WHAT IS BEING ASKED – Write out verbatim the material below, starting with the line that contains "The height and" and continuing through the line that contains "center [820, 274].", including both of those lines. Leave the pictures out of your answer.

INPUT DATA –
····················

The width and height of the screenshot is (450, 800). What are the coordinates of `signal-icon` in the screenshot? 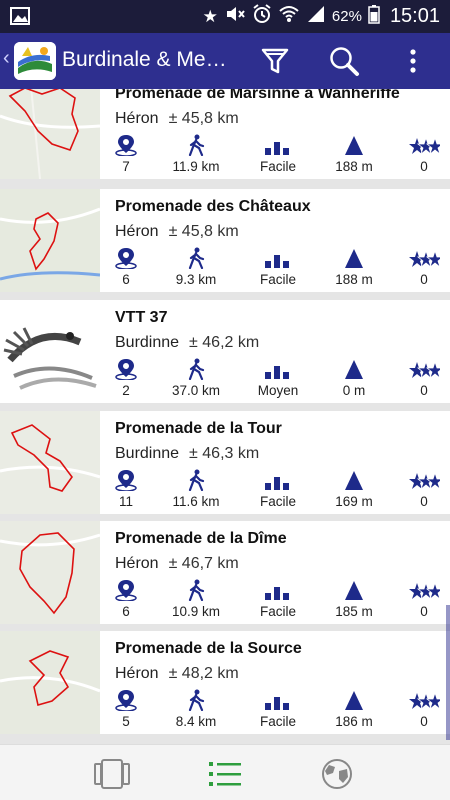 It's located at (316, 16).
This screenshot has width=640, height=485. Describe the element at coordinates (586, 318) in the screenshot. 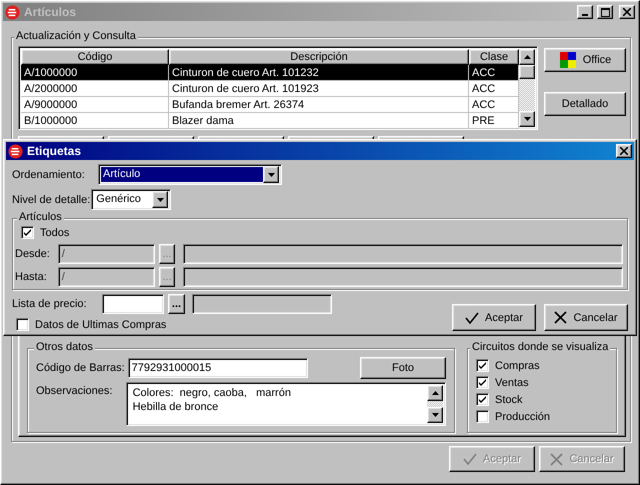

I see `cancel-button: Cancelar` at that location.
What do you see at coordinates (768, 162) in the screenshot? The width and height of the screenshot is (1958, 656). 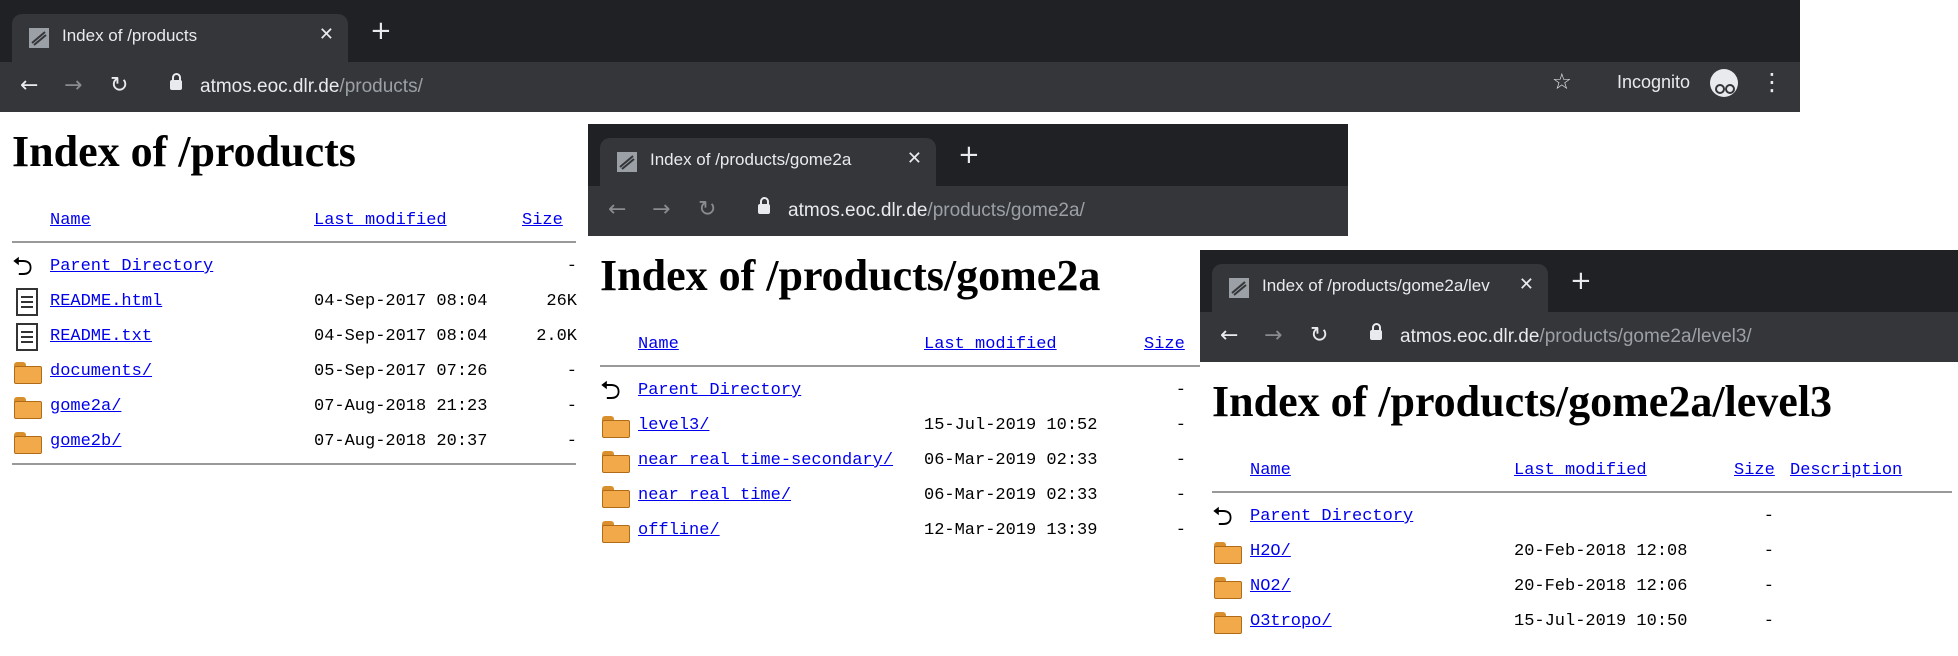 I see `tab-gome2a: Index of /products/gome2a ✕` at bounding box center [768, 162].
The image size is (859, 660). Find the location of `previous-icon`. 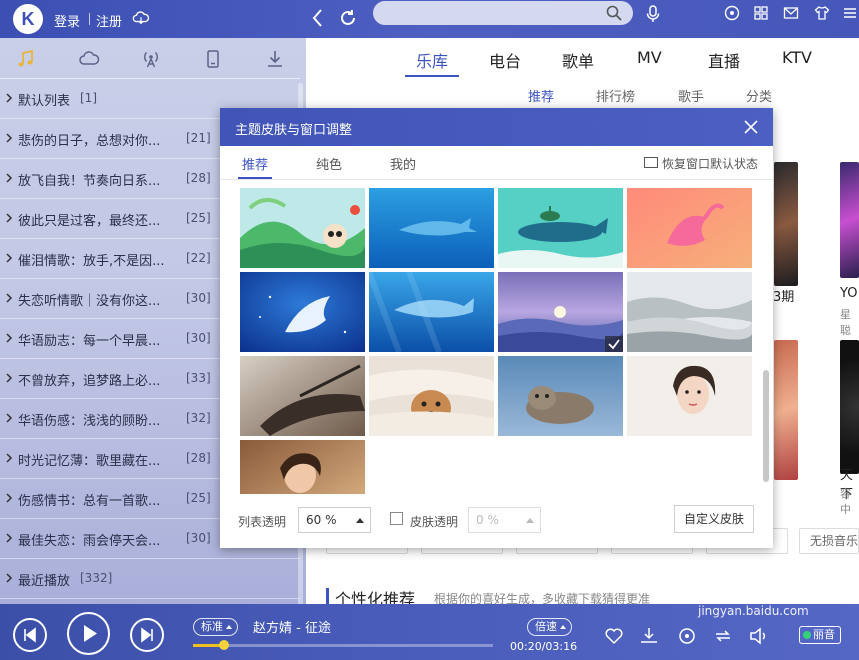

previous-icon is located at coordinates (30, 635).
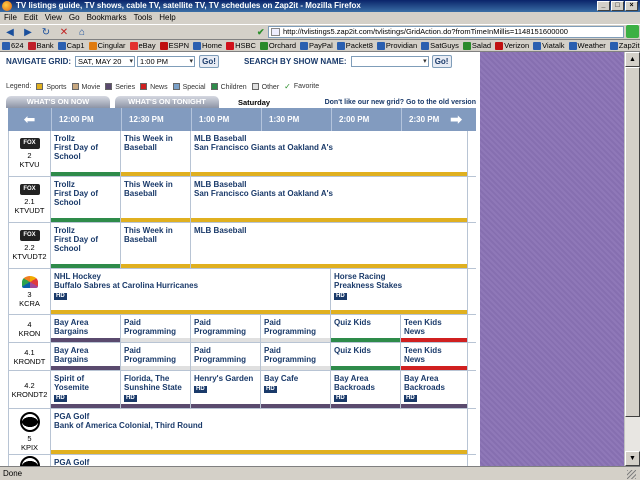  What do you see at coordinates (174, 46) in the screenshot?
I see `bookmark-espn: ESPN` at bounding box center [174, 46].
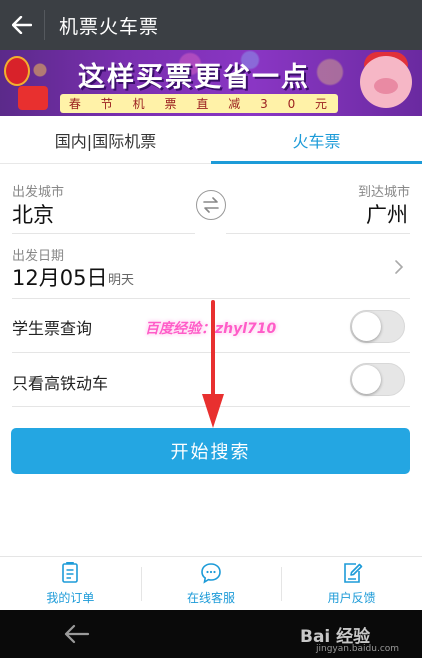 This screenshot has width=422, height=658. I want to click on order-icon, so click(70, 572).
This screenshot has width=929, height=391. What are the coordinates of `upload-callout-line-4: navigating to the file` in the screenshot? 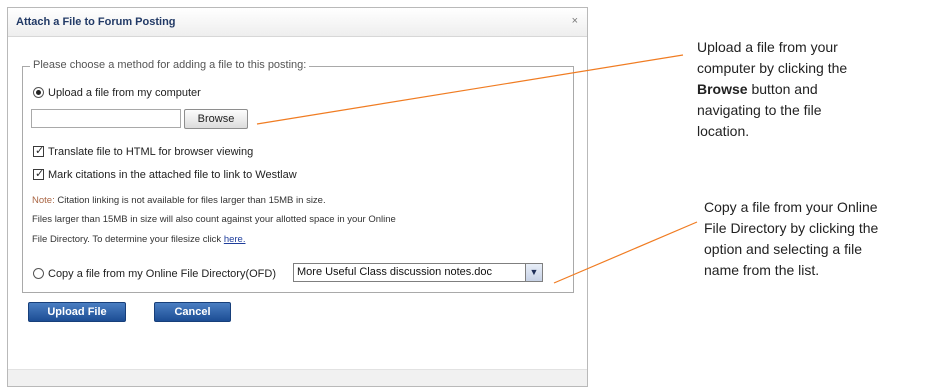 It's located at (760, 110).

····················

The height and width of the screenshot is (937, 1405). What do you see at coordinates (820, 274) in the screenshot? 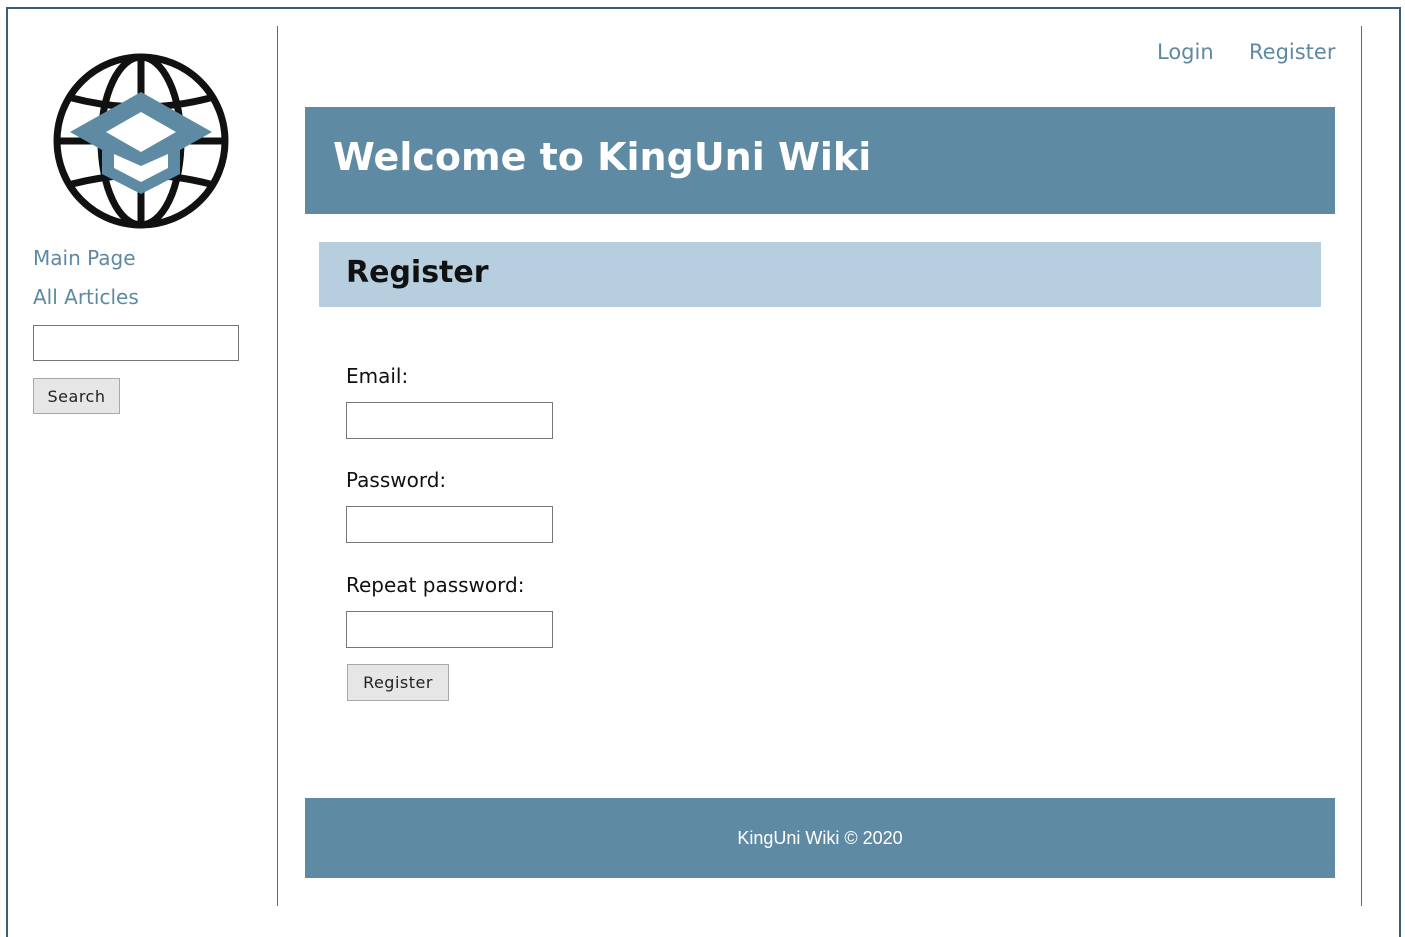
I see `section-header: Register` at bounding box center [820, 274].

····················

RESULT FOR THIS EXERCISE –
The height and width of the screenshot is (937, 1405). What do you see at coordinates (820, 274) in the screenshot? 
I see `section-header: Register` at bounding box center [820, 274].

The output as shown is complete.